Wellbeing

Be a Positive (Body Image) Role Model

You can help a child think of her body positively when you begin doing the same for yours.

You’re being mindful about your nutrition and fitness, and are committed to getting and staying healthy. Because you’re human, though, you’ve probably also been vocal about your perceived flaws. Turns out that those opinions are not only affecting your self-image, but also are impacting the young children listening around you.

Now may be a good time to reevaluate the power of what you do and say, especially when you consider the influence you have on young eyes and ears. In one study published in the British Journal of Health Psychology, body dissatisfaction expressed by children between the ages of 5 and 8 years was related to their perception of their mothers’ body dissatisfaction. And in a Pediatrics study of 5-year-old girls and their parents, an association was found between the fathers’ concern for their daughters’ weight and their daughters’ lower body esteem.

With a steady stream of media images and Instagram filters distorting kids’ view of what most bodies look like, it’s especially important for parents to help shape a healthy body image for their children from a young age.

How to Be a Positive Body Image Model


Drop fat talk.


In a 2011 study published in Psychology of Women Quarterly, 93 percent of the female participants reported engaging in fat talk, that familiar cycle women know well (“I’m so fat!” “No you’re not!”). But 90 percent of the women had body mass index (BMI) numbers in the normal or underweight range.
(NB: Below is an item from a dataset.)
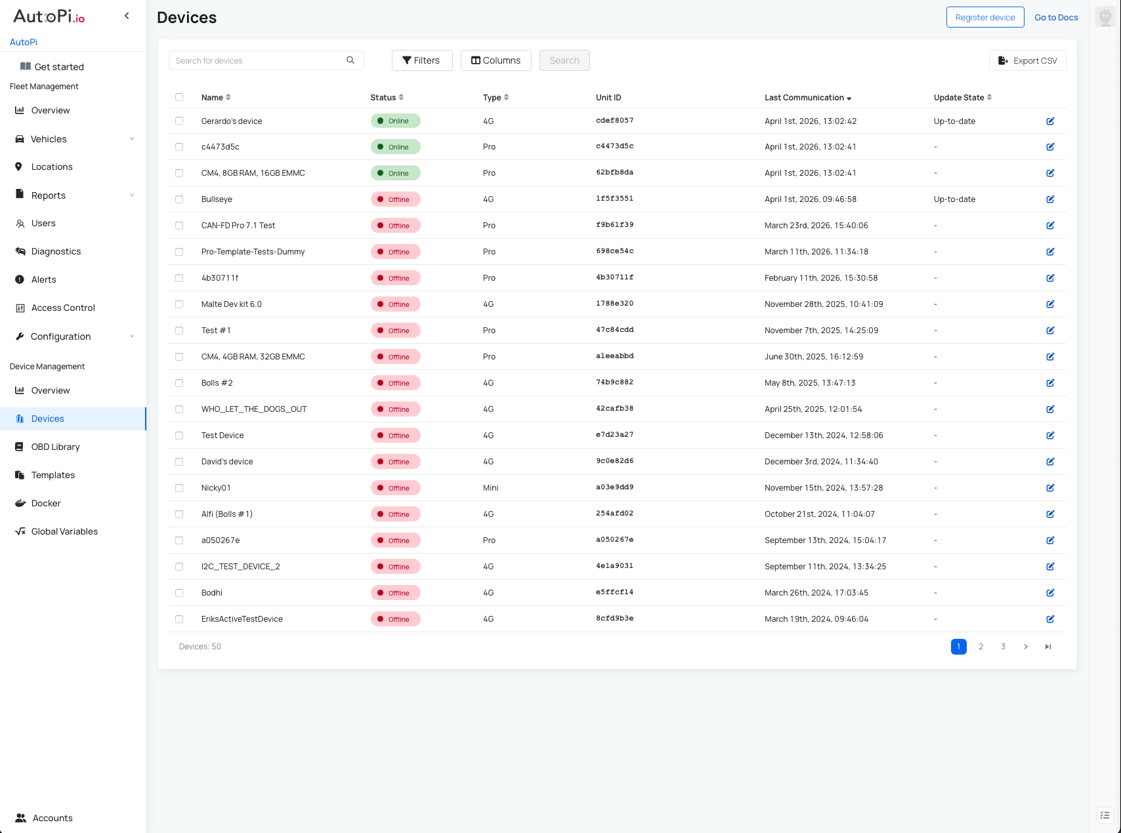The width and height of the screenshot is (1121, 833).
Task: Open the Templates section
Action: (x=53, y=475)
The researchers concluded that complaining about your body may make you feel worse about it and, conversely, being unhappy with your body may lead to “fat talk.” Vow to ban the F word from your vocabulary, along with other body-shaming language like, “I hate my butt/arms/thighs.”
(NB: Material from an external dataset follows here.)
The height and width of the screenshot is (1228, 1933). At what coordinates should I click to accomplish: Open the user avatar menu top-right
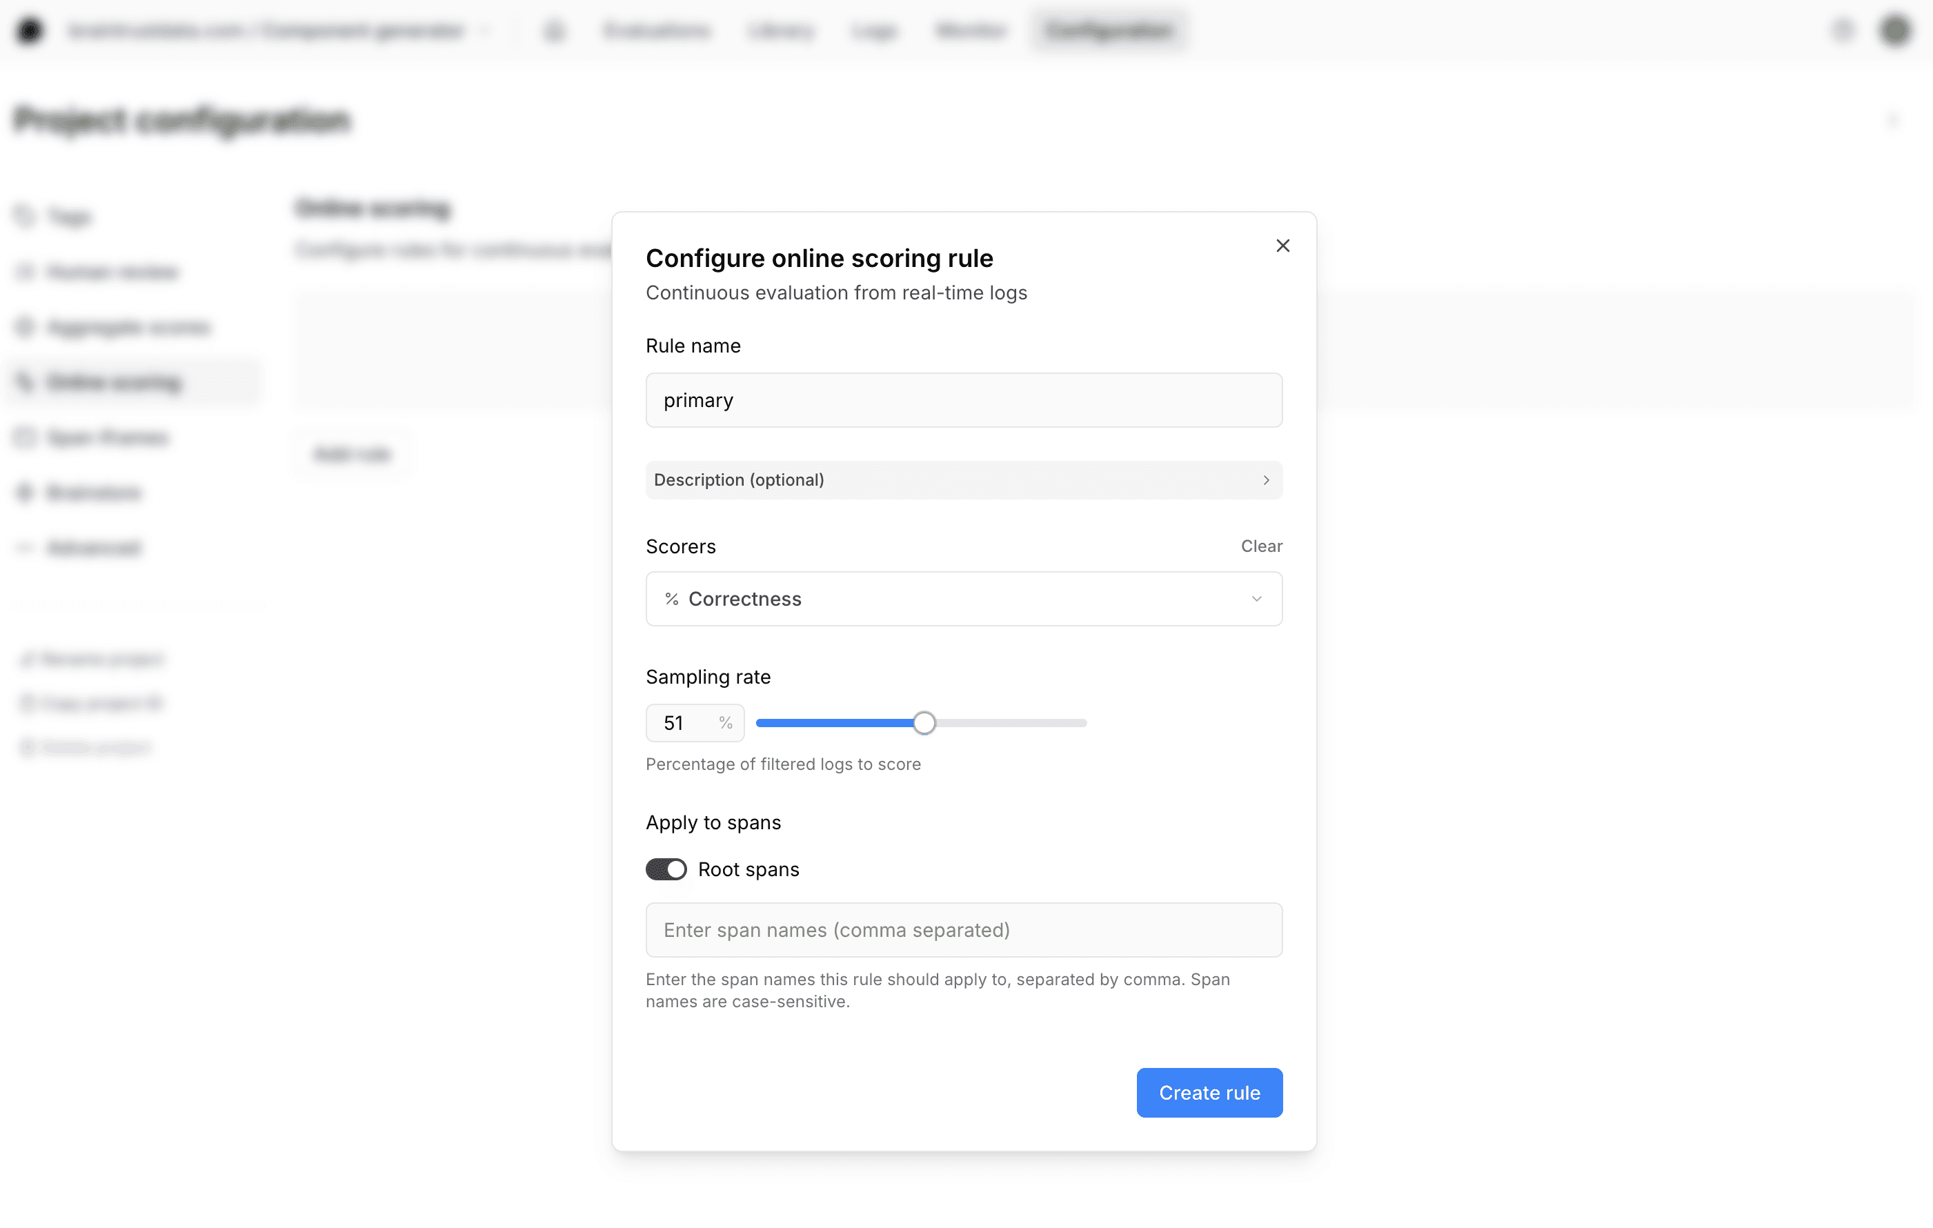1895,30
Don’t say you were “bad” or “good” today.


“Women very casually talk about being ‘bad’ because of what they ate, or ‘I was so good,’ ascribing value judgments to what they eat,” says Gail Saltz, M.D., a clinical associate professor of psychiatry at the New York Presbyterian Hospital-Weill Cornell School of Medicine in New York City and author of The Power of Different. But that sends a confusing message to your own brain and to kids listening. What you eat does not make you a bad or good person.

Examine your own relationship with food and exercise.


Eating disorders run in families, notes Dr. Saltz, and if you’ve had a disordered relationship with food, it’s especially important to be hyper-vigilant about the impact your attitudes and behaviors can have on your own children.

Be honest.


It’s not practical to try and hide that you’re eating differently. “When your kids ask why you’re not having a piece of cake like everyone else, you can tell them they’re still growing and can have the dessert, but you’re not growing anymore, so you’re making some choices to be healthier,” says Dr. Saltz.

Separate your goals from theirs.


It’s important to distinguish your goals from your children’s needs. “You don’t want to ‘ban’ snacks or social occasions involving food, because that’s creating a culture of avoidance,” says Tracy Petrillo, EdD, RD, CEO for the Academy of Integrative Health and Medicine in San Diego. “Assigning emotions like guilt or anxiety to food can lead to negative behaviors and feelings later.”

Get in the picture.


If you duck every time there’s a camera pointed in your way, your kids are going to quickly see — and mimic — your shame. “Everyone in your daily life already knows what you look like,” says Petrillo. “The picture’s about the smile, the place, a memory you made together.” Show your child confidence by posing proudly.

Reframe the conversation.


Give praise to peers in positive ways to model healthy talk about bodies. “Say, ‘I’m so glad you’re doing something for yourself. I’m so glad you’re focusing on your health,’ ” says Petrillo. “It’s about personal self and well-being and health, and every person has the power to change the wording and our concept about it.”

Ultimately, children are sensitive to what they hear about bodies — whether it is about someone else’s or their own. By making sure their environments are free of any kind of body shaming, you will help the next generation accept their bodies for what they can do and not what they look like.